# Movie Recommendation System 🎬
Hi there! Welcome to my project, where I’m learning Data Science by building a movie recommendation system from scratch. I’ve added  insights, explanations, and extra features to enhance learning. This project is inspired by @siddhardhan's YouTube tutorial [link](https://www.youtube.com/watch?v=YRkN5k47NSY). Let’s explore and learn together! 🚀 Suggestions and improvements are always welcome — let’s explore and learn together! 
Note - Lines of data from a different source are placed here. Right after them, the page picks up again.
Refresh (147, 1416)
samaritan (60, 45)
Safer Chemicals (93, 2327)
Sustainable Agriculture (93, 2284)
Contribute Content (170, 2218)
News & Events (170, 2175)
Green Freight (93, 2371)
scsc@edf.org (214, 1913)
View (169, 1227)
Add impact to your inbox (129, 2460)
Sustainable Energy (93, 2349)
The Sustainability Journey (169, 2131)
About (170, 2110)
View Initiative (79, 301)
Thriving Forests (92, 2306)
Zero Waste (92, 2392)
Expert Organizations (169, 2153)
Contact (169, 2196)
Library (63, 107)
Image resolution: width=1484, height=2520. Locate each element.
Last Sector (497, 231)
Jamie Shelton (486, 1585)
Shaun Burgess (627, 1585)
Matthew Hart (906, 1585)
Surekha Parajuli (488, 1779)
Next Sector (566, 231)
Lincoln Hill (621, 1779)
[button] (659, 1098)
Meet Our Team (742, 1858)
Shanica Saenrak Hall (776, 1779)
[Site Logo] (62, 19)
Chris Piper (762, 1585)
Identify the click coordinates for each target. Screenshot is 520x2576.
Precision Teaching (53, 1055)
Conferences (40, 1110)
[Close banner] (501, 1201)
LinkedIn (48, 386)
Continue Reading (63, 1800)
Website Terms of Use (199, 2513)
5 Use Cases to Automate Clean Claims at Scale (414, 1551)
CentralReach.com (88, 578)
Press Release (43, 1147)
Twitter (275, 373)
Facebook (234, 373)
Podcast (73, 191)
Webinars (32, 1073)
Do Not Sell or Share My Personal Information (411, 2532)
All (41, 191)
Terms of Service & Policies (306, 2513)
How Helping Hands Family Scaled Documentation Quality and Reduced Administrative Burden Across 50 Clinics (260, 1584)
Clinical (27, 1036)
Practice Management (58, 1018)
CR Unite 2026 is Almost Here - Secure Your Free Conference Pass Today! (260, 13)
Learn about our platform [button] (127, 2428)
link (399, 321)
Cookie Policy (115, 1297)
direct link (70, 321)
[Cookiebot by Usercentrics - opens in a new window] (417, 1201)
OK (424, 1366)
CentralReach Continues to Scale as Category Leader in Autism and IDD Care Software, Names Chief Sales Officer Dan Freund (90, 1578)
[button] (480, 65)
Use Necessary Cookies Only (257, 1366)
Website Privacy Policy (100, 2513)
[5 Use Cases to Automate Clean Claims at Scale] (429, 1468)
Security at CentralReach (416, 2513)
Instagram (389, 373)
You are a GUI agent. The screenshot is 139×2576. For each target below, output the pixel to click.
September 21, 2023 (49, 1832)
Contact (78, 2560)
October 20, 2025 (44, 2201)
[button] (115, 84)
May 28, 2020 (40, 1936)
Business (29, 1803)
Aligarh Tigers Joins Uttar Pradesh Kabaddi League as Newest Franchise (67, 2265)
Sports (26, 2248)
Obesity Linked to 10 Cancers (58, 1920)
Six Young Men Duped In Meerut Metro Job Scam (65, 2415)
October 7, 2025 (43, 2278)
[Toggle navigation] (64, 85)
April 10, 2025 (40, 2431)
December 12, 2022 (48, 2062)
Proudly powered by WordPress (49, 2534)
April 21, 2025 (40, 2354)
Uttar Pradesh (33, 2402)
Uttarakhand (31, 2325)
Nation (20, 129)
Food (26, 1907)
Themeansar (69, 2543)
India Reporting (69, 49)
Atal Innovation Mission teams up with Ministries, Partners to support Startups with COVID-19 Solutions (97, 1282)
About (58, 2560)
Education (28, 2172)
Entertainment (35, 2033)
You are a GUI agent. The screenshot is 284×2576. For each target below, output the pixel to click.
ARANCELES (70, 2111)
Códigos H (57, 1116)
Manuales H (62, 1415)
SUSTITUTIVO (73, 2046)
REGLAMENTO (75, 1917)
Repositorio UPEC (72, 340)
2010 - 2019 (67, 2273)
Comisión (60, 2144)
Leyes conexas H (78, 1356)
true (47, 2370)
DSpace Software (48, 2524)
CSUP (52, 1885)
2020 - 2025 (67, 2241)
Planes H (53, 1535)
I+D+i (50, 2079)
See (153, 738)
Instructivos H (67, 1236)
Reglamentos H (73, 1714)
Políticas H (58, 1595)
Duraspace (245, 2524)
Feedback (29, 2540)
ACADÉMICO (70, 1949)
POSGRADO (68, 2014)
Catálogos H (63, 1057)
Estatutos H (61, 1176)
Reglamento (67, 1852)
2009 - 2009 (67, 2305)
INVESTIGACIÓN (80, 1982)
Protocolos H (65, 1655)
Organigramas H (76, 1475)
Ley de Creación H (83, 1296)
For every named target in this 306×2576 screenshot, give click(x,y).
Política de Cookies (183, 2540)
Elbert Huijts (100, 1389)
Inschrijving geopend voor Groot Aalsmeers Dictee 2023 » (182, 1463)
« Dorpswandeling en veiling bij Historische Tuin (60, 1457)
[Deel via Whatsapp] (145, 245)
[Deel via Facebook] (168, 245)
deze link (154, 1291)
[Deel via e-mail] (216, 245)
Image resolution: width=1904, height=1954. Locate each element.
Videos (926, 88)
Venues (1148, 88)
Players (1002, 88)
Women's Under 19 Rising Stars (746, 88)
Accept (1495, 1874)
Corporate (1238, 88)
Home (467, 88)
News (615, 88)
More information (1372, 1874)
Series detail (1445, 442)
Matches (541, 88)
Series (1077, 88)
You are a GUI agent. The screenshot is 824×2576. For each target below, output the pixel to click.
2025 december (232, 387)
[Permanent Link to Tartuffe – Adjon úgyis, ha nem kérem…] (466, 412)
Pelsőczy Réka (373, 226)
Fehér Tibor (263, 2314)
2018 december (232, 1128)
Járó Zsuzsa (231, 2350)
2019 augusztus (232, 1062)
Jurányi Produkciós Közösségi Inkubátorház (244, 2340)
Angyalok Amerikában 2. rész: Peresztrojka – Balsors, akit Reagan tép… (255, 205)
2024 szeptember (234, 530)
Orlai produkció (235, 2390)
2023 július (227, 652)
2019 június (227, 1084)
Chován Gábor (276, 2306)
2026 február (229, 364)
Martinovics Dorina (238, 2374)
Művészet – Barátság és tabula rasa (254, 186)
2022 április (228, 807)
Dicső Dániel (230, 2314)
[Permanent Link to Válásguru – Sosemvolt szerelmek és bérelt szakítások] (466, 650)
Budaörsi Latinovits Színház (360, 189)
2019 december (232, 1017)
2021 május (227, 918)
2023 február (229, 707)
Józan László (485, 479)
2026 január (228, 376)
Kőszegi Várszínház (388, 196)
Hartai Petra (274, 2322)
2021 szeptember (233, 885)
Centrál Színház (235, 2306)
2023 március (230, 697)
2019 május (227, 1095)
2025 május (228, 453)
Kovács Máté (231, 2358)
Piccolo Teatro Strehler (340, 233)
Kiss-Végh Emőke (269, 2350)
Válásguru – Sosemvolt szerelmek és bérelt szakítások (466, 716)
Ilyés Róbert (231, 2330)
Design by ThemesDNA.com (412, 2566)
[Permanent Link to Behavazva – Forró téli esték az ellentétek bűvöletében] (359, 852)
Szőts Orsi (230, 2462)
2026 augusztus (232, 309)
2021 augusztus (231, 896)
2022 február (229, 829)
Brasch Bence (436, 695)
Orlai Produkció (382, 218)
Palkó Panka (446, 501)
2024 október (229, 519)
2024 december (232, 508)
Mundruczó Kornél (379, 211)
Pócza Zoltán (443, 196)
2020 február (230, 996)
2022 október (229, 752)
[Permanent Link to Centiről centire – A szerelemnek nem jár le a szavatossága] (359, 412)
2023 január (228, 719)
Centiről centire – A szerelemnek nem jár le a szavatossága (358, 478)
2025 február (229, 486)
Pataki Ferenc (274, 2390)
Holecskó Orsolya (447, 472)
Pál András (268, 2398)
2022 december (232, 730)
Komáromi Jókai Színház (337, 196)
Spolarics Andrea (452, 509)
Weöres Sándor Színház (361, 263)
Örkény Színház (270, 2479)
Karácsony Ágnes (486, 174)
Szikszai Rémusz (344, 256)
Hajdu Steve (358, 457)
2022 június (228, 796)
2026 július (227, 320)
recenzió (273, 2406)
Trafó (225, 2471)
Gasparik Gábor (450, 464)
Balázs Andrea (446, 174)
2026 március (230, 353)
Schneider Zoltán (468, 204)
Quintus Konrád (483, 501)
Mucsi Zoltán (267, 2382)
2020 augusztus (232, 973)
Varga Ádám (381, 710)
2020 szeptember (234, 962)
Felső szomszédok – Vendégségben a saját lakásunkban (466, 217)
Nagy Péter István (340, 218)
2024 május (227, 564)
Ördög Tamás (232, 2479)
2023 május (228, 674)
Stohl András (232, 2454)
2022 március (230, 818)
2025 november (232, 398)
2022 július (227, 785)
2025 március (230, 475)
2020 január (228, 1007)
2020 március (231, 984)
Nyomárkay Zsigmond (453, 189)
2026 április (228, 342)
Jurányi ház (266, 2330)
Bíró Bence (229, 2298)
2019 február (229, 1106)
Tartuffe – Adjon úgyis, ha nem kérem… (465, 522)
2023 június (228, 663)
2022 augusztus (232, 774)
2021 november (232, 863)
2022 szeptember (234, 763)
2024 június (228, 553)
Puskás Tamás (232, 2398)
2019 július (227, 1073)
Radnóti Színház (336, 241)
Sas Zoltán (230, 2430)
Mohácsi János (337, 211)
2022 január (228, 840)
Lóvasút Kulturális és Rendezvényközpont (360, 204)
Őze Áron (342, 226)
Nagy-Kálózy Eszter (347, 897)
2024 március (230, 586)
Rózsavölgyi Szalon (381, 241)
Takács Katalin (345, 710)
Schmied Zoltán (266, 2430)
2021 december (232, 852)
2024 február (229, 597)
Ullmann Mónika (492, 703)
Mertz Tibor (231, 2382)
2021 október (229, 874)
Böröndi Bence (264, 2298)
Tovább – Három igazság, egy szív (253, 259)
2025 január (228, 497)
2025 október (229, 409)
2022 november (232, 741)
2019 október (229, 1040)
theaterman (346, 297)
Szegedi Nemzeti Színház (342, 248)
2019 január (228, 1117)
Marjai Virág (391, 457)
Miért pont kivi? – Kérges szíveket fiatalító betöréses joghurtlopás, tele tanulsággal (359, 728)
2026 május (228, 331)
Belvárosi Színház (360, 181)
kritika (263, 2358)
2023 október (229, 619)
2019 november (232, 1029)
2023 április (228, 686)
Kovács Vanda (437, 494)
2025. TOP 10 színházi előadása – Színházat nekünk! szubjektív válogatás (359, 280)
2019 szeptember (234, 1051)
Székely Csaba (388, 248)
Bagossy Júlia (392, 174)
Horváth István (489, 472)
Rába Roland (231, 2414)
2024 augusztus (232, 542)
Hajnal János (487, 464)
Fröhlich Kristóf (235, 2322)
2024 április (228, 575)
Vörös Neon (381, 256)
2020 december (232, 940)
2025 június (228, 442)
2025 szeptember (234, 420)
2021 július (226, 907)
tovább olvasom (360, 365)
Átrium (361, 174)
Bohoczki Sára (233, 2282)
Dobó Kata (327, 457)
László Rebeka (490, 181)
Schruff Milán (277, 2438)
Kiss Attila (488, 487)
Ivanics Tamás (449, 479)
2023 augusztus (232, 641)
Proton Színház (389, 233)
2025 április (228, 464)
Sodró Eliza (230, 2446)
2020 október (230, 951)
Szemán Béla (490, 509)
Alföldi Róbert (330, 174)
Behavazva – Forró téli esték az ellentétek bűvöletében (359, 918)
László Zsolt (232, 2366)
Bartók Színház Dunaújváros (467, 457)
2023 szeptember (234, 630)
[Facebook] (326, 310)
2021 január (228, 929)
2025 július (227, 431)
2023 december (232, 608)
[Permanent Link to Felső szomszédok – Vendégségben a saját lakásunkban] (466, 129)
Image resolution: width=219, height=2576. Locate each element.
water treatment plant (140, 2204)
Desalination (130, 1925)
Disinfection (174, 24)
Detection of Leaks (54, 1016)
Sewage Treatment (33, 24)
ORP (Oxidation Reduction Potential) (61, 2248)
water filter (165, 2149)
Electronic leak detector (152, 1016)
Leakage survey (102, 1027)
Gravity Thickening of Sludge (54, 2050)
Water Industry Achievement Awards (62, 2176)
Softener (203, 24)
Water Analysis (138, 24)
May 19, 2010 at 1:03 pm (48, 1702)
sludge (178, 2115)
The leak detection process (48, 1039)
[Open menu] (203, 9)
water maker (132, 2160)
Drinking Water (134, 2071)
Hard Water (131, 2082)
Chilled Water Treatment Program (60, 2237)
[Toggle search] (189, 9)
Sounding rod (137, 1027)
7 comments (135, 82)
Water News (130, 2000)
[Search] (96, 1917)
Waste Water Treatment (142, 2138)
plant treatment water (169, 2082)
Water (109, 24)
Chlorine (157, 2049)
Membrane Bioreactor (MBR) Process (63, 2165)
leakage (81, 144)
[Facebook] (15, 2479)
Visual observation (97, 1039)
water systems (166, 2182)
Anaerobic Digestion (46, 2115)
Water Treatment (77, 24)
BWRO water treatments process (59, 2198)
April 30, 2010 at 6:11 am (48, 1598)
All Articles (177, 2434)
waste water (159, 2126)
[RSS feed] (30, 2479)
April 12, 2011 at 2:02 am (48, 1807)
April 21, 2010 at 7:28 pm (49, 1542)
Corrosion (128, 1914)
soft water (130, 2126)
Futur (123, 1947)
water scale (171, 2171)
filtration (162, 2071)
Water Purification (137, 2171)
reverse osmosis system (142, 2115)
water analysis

## Step 1: Importing the Required Libraries
Before we start, we need some libraries to help us handle data, process text, and calculate similarity.

In [99]:
# Import dependencies
import pandas as pd
import numpy as np
import difflib
from sklearn.feature_extraction.text import TfidfVectorizer
from sklearn.metrics.pairwise import cosine_similarity

- pandas (pd): Load, manipulate, and analyze data in tabular form.
- numpy (np): Perform numerical operations and handle arrays.
- difflib: Find close matches (helps handle typos in movie titles).
- TfidfVectorizer: Convert text data into numerical vectors using TF-IDF.
- cosine_similarity: Measure similarity between two vectors (used to compare movies).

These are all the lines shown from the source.